He’s done it again. Having made Hamlet feel freshly hatched, Almeida associate Robert Icke does the same for Ibsen’s 1884 play.
The production more closely resembles his Uncle Vanya than his Oresteia. There are no CCTV monitors or sliding glass doors. It’s a slow-burner. But, though three hours in length, it feels drum-tight. Every moment is considered and carefully weighted as it gradually casts a spell on the audience. Icke has a way of pinking the cheeks of canonical plays and making them breathe, as much a defibrillator as a director.
The Wild Duck opens with Kevin Harvey’s Gregory Woods standing on a bare stage, a microphone in his hand, addressing the audience directly and explaining that all stories are essentially lies. To emphasise this point, Icke has his actors occasionally break out of character to explain to the audience how the play echoes events in Ibsen’s own life – he fathered an illegitimate daughter – or to discourse on the nature of truth.
In Icke’s update, James Ekdal (Edward Hogg) and his wife Gina (Lyndsey Marshal) run a photography studio. He had bigger ambitions, but they haven’t quite panned out. The family have money troubles, but they’re essentially happy, though their daughter Hedwig (played on press night by the extraordinarily assured Clara Read) has a degenerative condition that means she will one day lose her sight. James’ dipsomaniac dad (Nicholas Farrell) keeps animals in a forest he has built in the attic – including a recuperating wild duck.
The Ekdals’ lives are entangled with those of the Woods. Gregory is James’ school friend, and his wealthy widower father Charles (Nicholas Day) was Gina’s former employer. When it’s revealed that their relationship was more than platonic, the inevitable question hangs over how consensual this could have been given his wealth and status.
Icke draws some exceptional performances from his cast. Hogg is a revelation as James – proud, vulnerable, his emotions running close to the surface. Marshal gives the production its solidity. Farrell (a magnificent Claudius opposite Tom Hiddleston’s Hamlet) is gruff, kindly and poignantly lost as Francis.
The precision of the staging is dazzling. Icke gradually builds the world of the play. The lights, bright at the beginning, slowly dim and the bare stage is subtly populated with furniture – you barely notice it happening. A black cloth masks the top half of the stage, so the Ekdals’ attic must be imagined.

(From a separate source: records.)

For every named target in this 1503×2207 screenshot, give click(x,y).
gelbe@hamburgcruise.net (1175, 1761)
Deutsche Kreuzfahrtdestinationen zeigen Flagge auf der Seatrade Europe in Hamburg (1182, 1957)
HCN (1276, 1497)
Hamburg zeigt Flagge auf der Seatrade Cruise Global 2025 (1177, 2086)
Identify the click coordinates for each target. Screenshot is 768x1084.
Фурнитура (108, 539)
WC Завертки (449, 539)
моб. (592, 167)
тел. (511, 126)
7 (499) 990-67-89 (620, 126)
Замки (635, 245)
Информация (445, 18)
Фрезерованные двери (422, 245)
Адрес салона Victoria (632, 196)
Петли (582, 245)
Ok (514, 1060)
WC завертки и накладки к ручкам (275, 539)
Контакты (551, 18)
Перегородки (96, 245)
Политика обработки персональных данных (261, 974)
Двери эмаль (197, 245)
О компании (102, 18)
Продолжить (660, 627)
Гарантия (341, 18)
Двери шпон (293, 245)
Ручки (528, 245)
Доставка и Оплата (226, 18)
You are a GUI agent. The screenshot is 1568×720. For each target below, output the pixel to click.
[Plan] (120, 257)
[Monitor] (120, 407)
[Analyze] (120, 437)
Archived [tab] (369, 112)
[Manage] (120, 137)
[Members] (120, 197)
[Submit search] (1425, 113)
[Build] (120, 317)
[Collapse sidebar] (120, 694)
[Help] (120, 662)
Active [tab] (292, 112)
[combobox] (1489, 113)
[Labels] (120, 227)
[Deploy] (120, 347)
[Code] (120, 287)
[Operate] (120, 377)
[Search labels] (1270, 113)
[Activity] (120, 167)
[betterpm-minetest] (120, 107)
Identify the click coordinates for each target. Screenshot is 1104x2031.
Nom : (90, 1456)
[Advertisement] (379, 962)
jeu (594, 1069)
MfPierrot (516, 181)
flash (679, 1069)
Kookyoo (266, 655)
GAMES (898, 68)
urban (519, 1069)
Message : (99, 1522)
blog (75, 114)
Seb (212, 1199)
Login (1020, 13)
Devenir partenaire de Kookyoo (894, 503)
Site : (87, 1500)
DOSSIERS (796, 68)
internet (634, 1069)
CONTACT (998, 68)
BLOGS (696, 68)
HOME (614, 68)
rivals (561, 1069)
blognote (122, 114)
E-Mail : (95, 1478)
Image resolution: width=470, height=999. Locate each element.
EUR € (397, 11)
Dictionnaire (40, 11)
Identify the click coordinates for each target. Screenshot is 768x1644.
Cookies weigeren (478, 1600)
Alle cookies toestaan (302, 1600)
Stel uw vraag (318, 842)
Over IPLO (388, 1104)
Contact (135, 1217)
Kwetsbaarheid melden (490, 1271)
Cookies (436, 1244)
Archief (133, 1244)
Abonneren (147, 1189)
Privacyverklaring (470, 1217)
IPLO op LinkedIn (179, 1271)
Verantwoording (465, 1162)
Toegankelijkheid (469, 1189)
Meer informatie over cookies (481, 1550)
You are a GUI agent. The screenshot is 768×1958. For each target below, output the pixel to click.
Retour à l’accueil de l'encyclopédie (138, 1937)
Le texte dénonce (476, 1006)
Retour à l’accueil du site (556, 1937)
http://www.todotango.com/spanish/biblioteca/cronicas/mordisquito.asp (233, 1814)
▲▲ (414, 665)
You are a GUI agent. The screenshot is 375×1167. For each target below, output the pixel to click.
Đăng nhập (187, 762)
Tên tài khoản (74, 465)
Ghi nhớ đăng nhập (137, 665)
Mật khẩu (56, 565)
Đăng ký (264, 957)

While Icke reuses some familiar techniques, for example a song from the 1960s to underscore a scene of tragedy, and occasionally overcooks the play’s themes, reiterating the idea that everyone has truths they submerge beneath the surface, the production is so assured and so suffused with humanity it doesn’t matter.
The combination of the nuanced performances from the whole cast, Bunny Christie’s design, a couple of moments of genuine shivers-down-your-spine theatrical magic and a real-life actual duck make this another exceptional production from a director (and adaptor) of incredible skill and insight.